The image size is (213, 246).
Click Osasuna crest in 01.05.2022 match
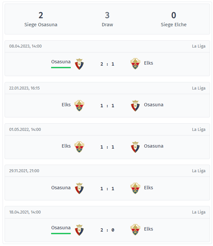pyautogui.click(x=135, y=147)
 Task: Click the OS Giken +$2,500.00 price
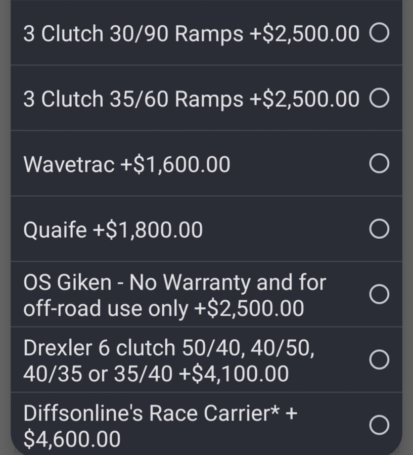coord(249,308)
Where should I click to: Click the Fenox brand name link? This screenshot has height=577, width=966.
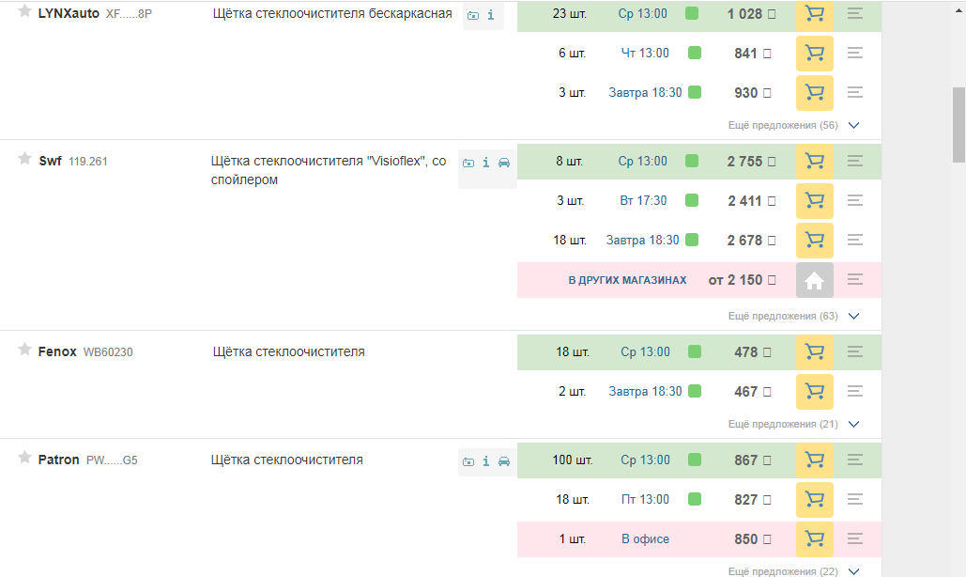pyautogui.click(x=57, y=352)
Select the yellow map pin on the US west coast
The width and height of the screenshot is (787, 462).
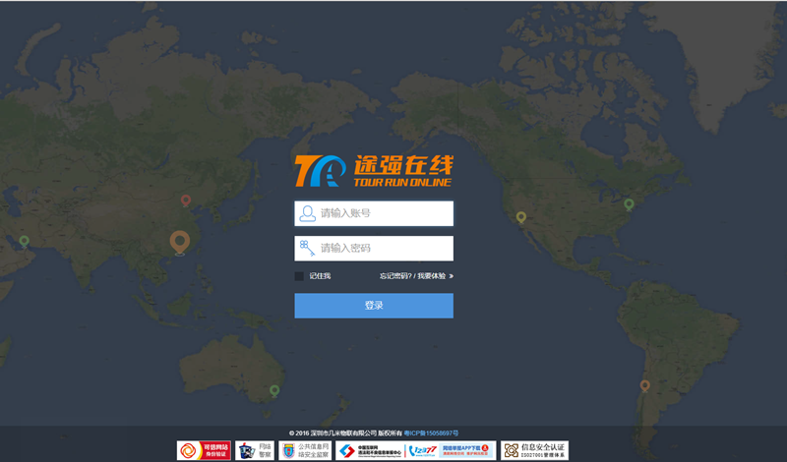click(521, 217)
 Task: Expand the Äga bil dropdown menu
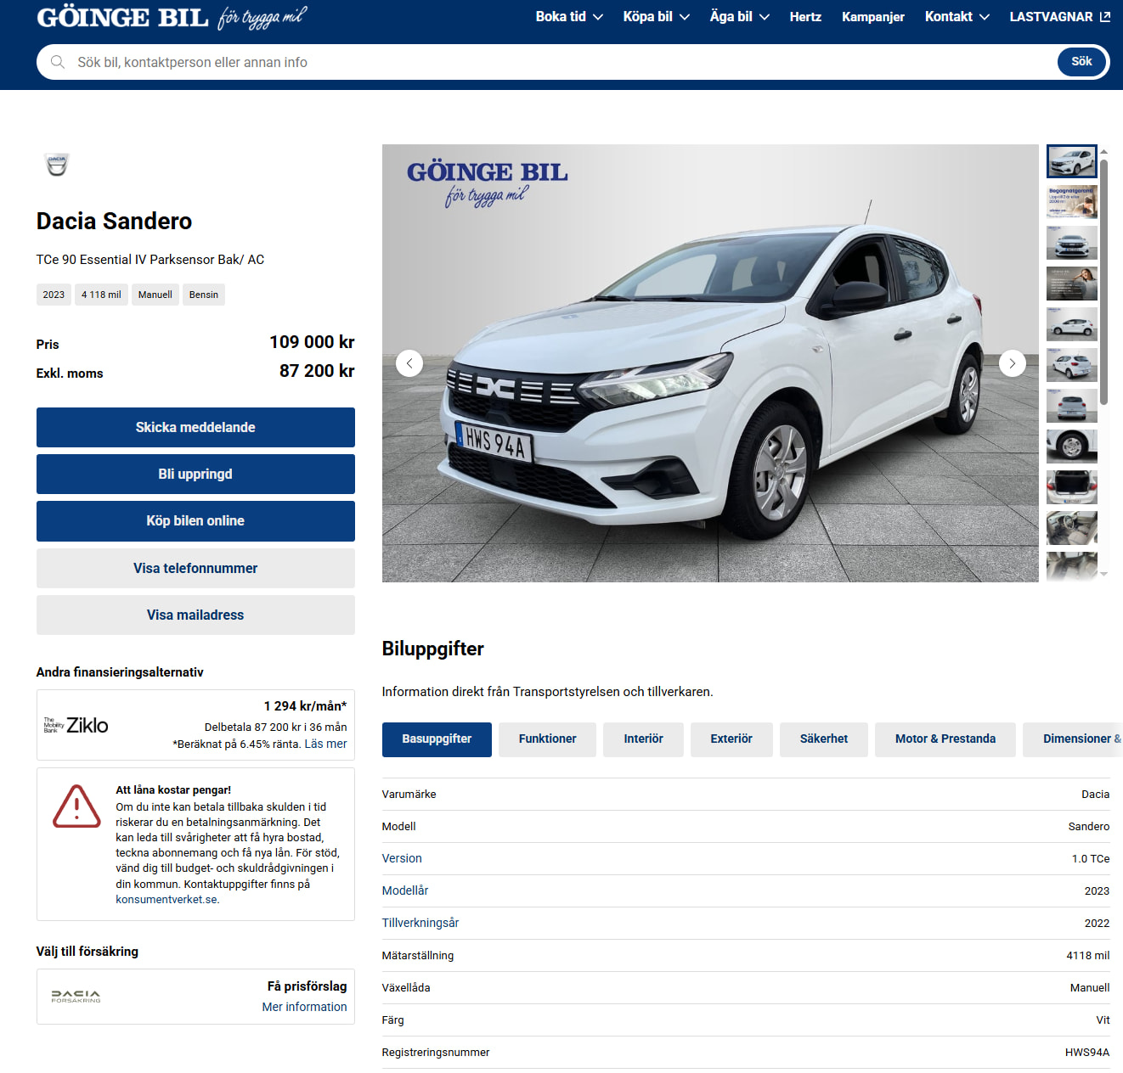pyautogui.click(x=739, y=17)
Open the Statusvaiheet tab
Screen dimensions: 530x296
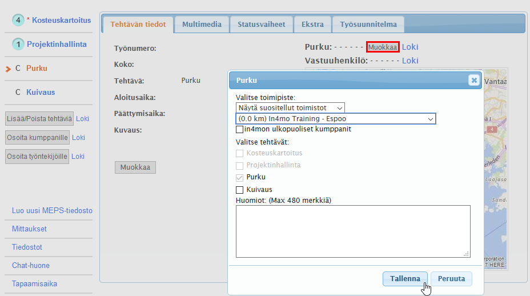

——

INSTRUCTIONS TO FOLLOW:
Could you reproduce the listing word for word, from its first line through the line containing "pyautogui.click(x=57, y=352)", leaving out the pictures?

EXERCISE ANSWER:
The image size is (213, 246).
Click Osasuna crest in 01.05.2022 match
pyautogui.click(x=135, y=147)
 Task: Click the OS Giken +$2,500.00 price
coord(249,308)
Where should I click to: Click the Fenox brand name link? This screenshot has height=577, width=966.
pyautogui.click(x=57, y=352)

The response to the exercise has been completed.